G-quadruplex-based CRISPR photoswitch for spatiotemporal control of genomic modulation.

Abstract

CRISPR (clustered regularly interspaced short palindromic repeats) technology holds tremendous promise for gene regulation and editing. However, precise control of CRISPR editing is essential to overcome its uncontrollable reaction process and excessive activity that leads to off-target editing. To overcome this problem, we engineered a photoswitch on G-quadruplex gRNA (GqRNA) for precisely controlled gene editing and expression by embedding dicationic azobenzene derivatives (AZD++). Our results demonstrated that rational design of the G-quadruplex onto crRNA conferred higher stability and sequence recognition specificity than unmodified single guide (sgRNA).
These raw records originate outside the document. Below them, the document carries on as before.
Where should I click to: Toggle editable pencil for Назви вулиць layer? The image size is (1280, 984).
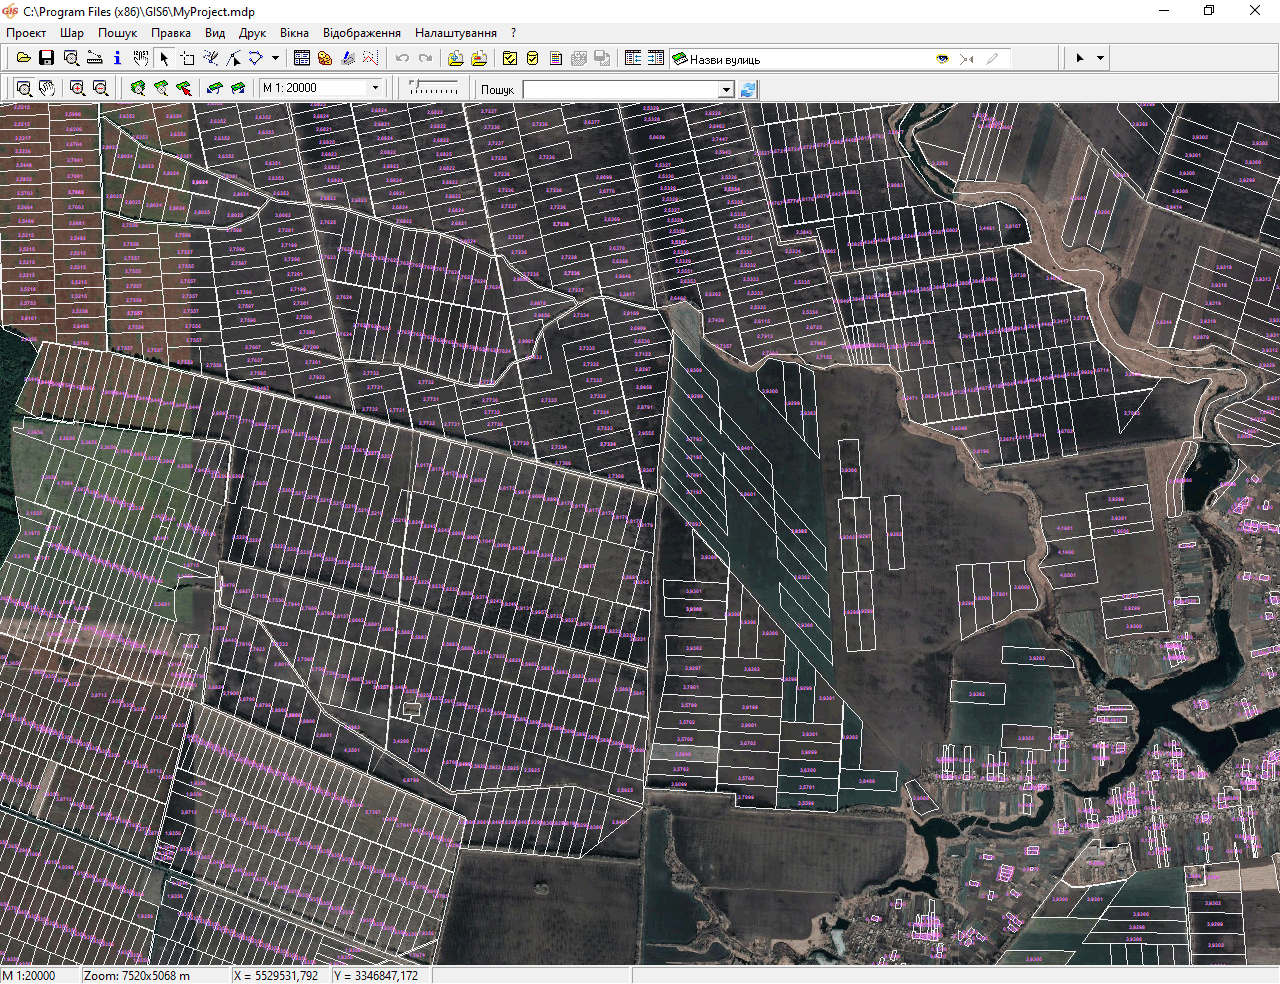(x=992, y=59)
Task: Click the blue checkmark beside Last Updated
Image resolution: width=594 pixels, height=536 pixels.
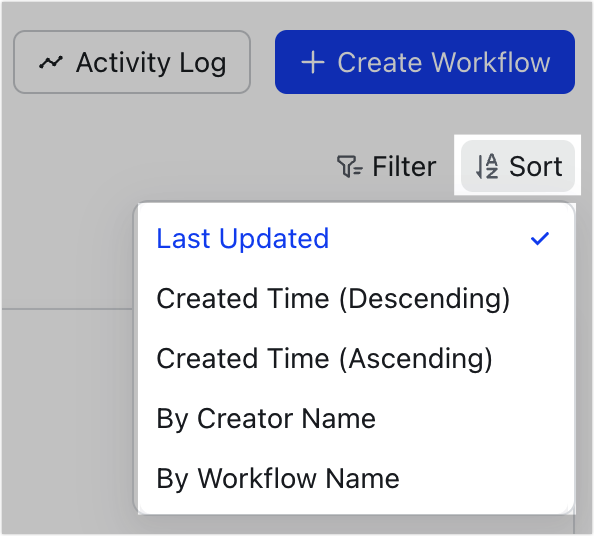Action: (x=540, y=239)
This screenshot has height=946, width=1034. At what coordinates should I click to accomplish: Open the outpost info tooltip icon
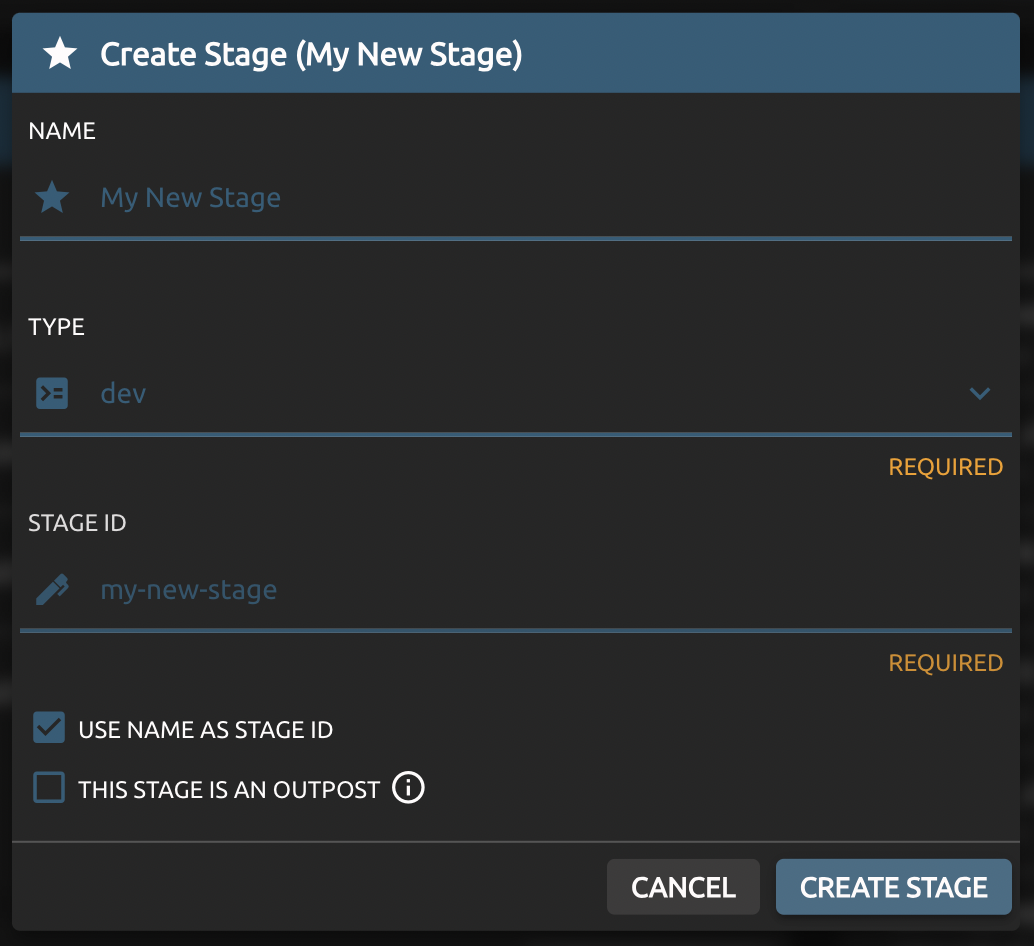(x=408, y=788)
Light-induced isomerization of AZD++ quickly transformed the on state of GqRNA, which facilitated rapid activation of ribonucleoprotein activity for genome editing of on-target sites in cells with excellent editing efficiency. In turn, AZD++-GqRNA promptly refolded to an off state to inhibit genomic cleavage, and limited the generation of off-target effects and by-products. Therefore, the proposed strategy of a photo-reversible modality presents a new opportunity for CRISPR-Cas9 modulation to improve its safety and applicability.